Mom needs her own universe in order to heal without trashing the one Ellie lives in. Of course, a new universe is the result of too many people over too much time to create a skunkworks that takes up too much space. That’s why they kludged this mechanism instead. It will work eventually, even if it also causes birds to migrate at the wrong times to the wrong places. Even if it has other countless side-effects that will take lifetimes to map out.
It’s built to be dismantled. The pipes that commit state are the only bits of the skunkworks it is connected to. It can be removed at any time. She can wait. She can let this universe too haphazard to understand, much less document, be the new normal until Mom is cured. The tides will be wrong and the foundations of physics may crack, but Mom will live.
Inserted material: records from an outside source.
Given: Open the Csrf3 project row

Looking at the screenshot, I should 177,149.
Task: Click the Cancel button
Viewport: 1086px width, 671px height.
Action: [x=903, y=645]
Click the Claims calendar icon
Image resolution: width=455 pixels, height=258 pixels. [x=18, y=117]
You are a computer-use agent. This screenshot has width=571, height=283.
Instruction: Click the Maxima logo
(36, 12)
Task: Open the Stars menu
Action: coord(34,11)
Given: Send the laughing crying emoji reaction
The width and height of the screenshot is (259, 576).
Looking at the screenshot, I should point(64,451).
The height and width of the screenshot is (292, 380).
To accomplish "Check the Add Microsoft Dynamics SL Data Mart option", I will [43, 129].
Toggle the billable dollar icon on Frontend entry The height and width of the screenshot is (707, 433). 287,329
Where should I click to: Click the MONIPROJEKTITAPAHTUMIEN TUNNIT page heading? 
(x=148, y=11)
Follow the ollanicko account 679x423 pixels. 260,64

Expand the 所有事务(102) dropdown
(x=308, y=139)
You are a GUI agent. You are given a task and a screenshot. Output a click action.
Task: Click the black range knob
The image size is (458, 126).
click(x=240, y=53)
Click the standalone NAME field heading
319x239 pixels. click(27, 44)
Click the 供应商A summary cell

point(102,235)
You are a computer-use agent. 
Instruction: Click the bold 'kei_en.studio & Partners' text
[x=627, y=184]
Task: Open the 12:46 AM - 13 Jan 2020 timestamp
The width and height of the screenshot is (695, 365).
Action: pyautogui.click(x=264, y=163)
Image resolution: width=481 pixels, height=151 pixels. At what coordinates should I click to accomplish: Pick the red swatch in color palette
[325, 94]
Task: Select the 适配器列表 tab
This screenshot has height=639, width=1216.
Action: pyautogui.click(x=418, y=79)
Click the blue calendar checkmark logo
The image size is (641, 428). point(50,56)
Valves clack and pipes shrink and swell in time. From end to end, they jog and twist around each other at wild angles. Data travels through pipes that are too long and too hard to trace. No builder would route them this way except to work around pipes already there, all the other possibilities being even longer or harder to trace. Or functionally wrong.
Once, when Mom was still overseeing Ellie’s work, Ellie had found a truly elegant fix. Just a few short pipes connected at right angles installed in an easily accessible place. Piece of cake. They’d be done in no time. She rushed to show Mom, who slowly shook her head then pointed out the one case in billions where data would not reach the reservoir before its valve closed.
Instead, as isolationists bore down on them, Mom and Ellie threaded pipes through the existing tangle. The fix was time-consuming and ugly. Isolationists nearly caught them. But the fix was also provably correct.
Ellie looks at the valves she needs to hold open to flush out speculative state and the mechanism she might dismantle. She knows what she has to do.
“Attention passengers: the next Red Line train to Alewife is now arriving” echoes off the walls. Ellie sprints and meets the oncoming torrent at the ticket gate. Even though the announcements are properly timed, she’s going to miss the train again. This will be the last time she makes the trip to see Mom and she wishes it weren’t.